Yang mengusik hati dan pikiran saya dari kejadian itu ialah bagaimana orang dewasa, baik guru maupun orang dewasa lain di sekitarnya MENGHADAPI anak yang sedang MENANGIS itu (terutama guru, sebab itu terjadi di lingkungan sekolah).

Sejatinya, menangis merupakan respon atas kondisi emosi yang sedang dialami. Menangis bisa dilakukan oleh siapa saja, baik anak-anak maupun orang dewasa, bisa laki-laki ataupun perempuan. Terutama pada anak-anak, menangis adalah reaksi yang paling mungkin untuk mereka lakukan. Terhadap kondisi emosi apa? Macam-macam. Anak-anak dan orang dewasa bisa menangis karena sedang sedih, takut, marah atau sebal, terkejut, terharu, bahagia, dll.

Lalu mengapa menangis pada anak-anak menjadi sesuatu yang tidak bisa dianggap remeh dengan berkata “ah biar saja...nanti juga berhenti sendiri...dia memang biasa menangis...” atau malah dijadikan bahan lucu-lucuan? Sebab menangis bisa menjadi PINTU bagi anak-anak untuk BELAJAR tentang EMOSI APA yang sedang terjadi pada dirinya. Mereka perlu tahu MENGAPA mereka menangis dan APA yang harus dilakukan setelah menangis. Sebab ini akan menjadi BEKAL yang sangat BERHARGA bagi anak-anak bahkan hingga mereka dewasa, berumah tangga, dan kelak punya anak.

Bukankah sering kita jumpai orang-orang atau malah mungkin kita sendiri, berada dalam kondisi batin yang susah untuk diuraikan. Misalnya kita merasa kesal, kesal karena apa? Kita kesulitan menguraikan penyebabnya. Pokonya kesal atau sebel. Dan lama-lama menumpuk. Lalu stres, galau, baper, dll. Kemudian lari ke tindakan-tindakan yang kurang bermanfaat atau bahkan negativ, seperti nonton sinetron, browsing gosip, muter-muter tanpa tujuan di mall, atau bahkan bagi yang remaja memilih untuk berteman dengan komunitas yang keliru, terjerat pergaulan bebas, dan narkoba...(Semoga Allah melindungi kita dari hal-hal seperti itu). Salah satu penyebabnya ialah karena tak terlatih sejak dini untuk mengenali emosi, mengelolanya, dan menyalurkannya dalam bentuk yang positiv (tidak merugikan diri sendiri dan orang lain).

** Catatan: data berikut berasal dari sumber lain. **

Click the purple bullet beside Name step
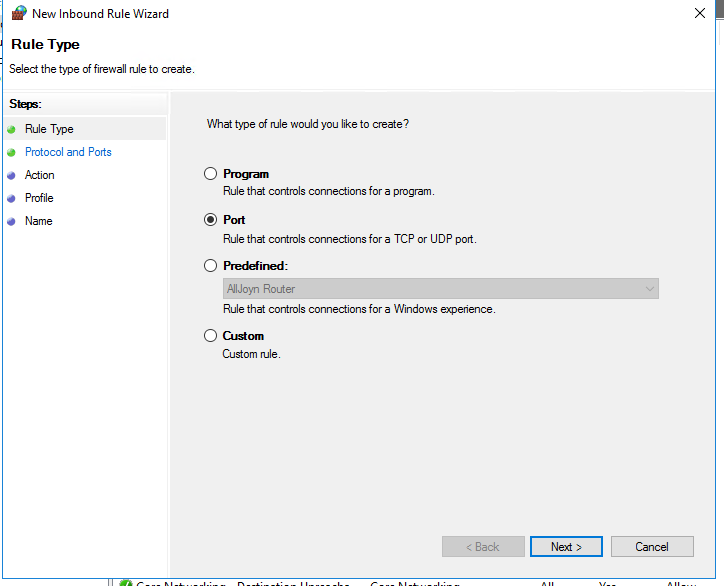The image size is (724, 586). 12,222
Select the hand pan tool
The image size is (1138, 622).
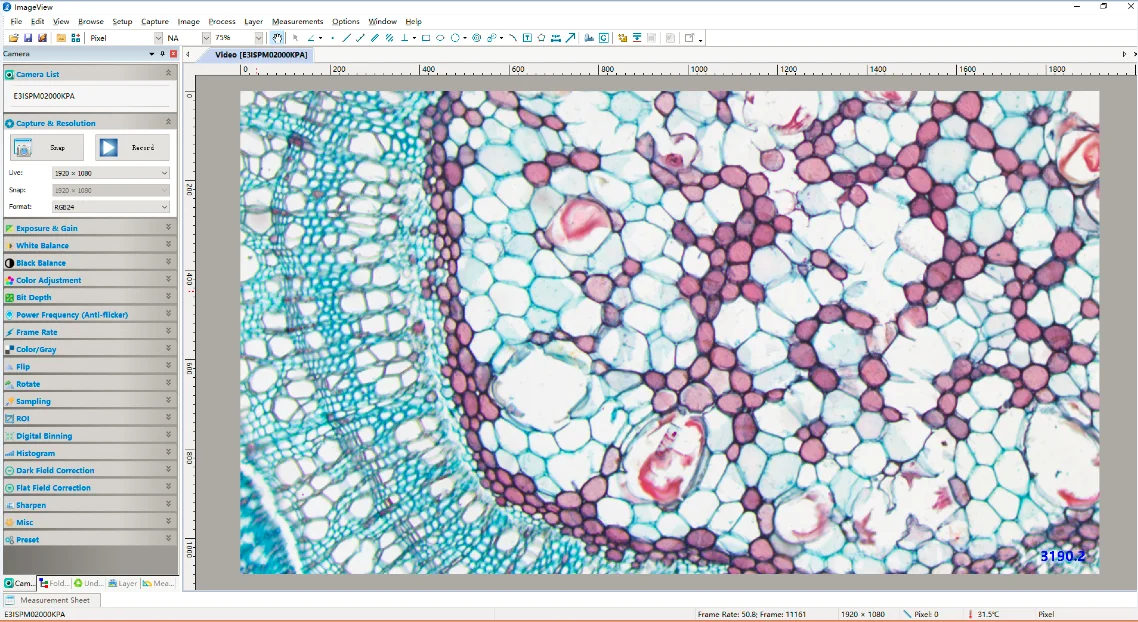pos(278,38)
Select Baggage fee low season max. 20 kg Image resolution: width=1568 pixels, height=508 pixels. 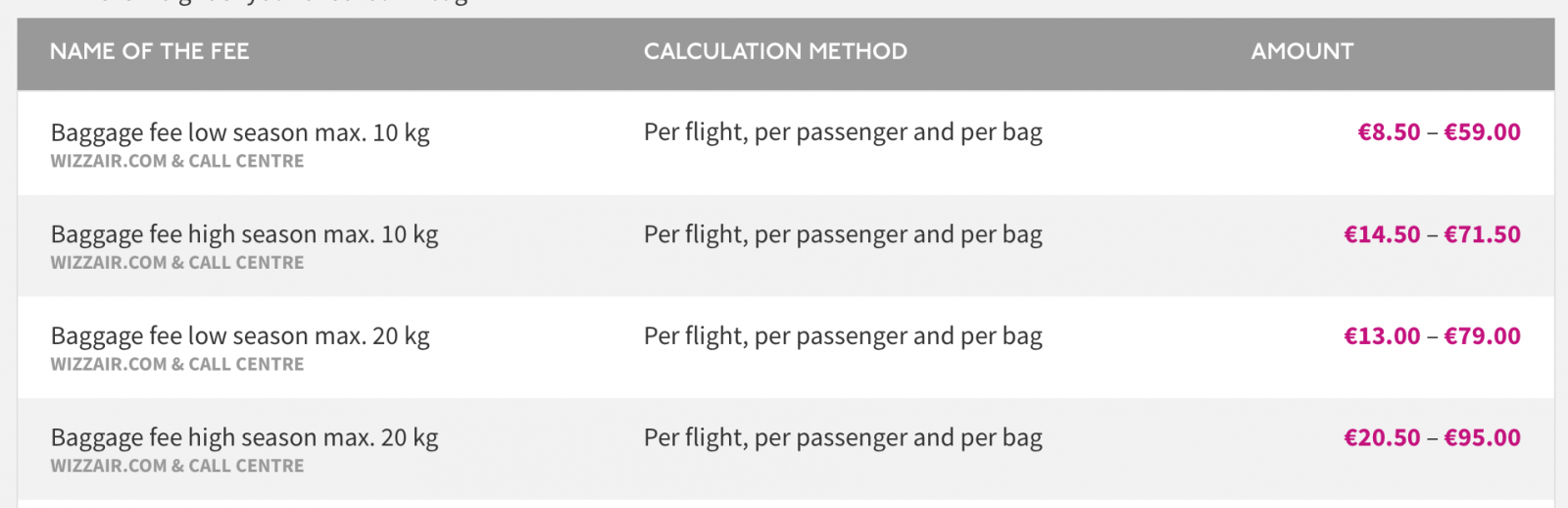[x=240, y=336]
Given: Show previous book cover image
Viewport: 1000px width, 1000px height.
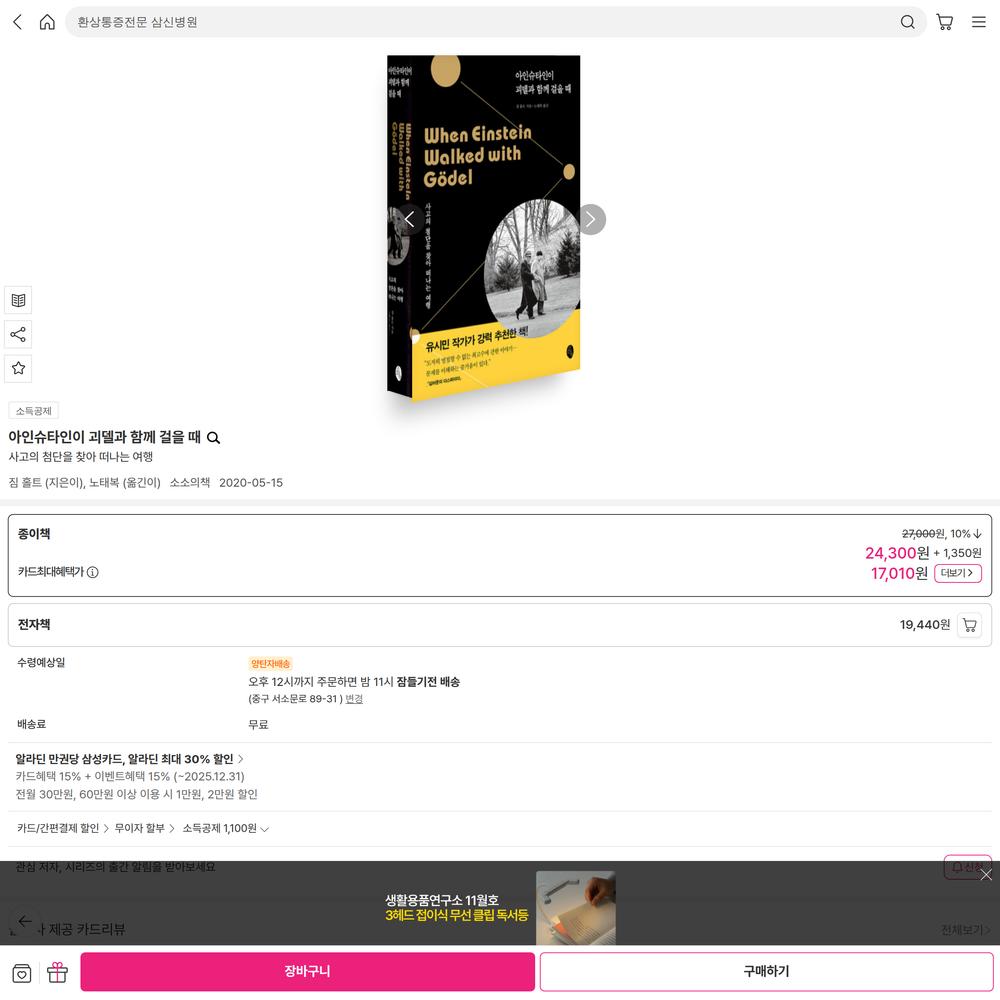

Jadi bila ada anak menangis, apa yang mesti dilakukan ?
  1. Lihat kondisinya, apakah ia bisa diajak berkomunikasi atau tidak. Bila ia masih belum stabil atau mungkin sampai gulung-gulung dan meraung-raung, beri ia kesempatan untuk menangis dulu, dengan memastikan bahwa ia tetap aman (tidak melukai dirinya dan sekitarnya).
  2. Bila menangisnya sudah mulai reda, berikan SENTUHAN. Bisa dalam bentuk dipangku, diusap punggungnya, atau dipeluk. Ini sangat bermanfaat karena memberi rasa aman dan tenang baginya. Kita saja yang sudah dewasa, ketika menangis pasti merasa lebih tenang bila diusap punggungnya, dipegang tangannya atau dipeluk kan?
  3. Bila anak yang menangis sudah bisa diajak berkomunikasi, tanyakan padanya mengapa ia menangis. Bila ia belum mampu menjawab, bantulah dengan bertanya lagi apakah ia sedih atau marah atau takut dll. Lalu tanyakan lagi ia sedih atau marah atau takut pada apa atau karena apa.
  4. Selesaikan masalahnya. Jangan menggantung atau membiarkan atau mengalihkan perhatiannya pada hal lain.
Misalnya, bila si anak menangis karena mainannya disita sementara oleh bu guru, sebab di sekolah memang ada peraturan tidak boleh bawa mainan dari rumah, maka jelaskan pada si anak mengapa mainannya disita dan tenangkan ia bahwa mainannya pasti akan dikembalikan bila jam sekolah telah usai atau ketika ia akan pulang.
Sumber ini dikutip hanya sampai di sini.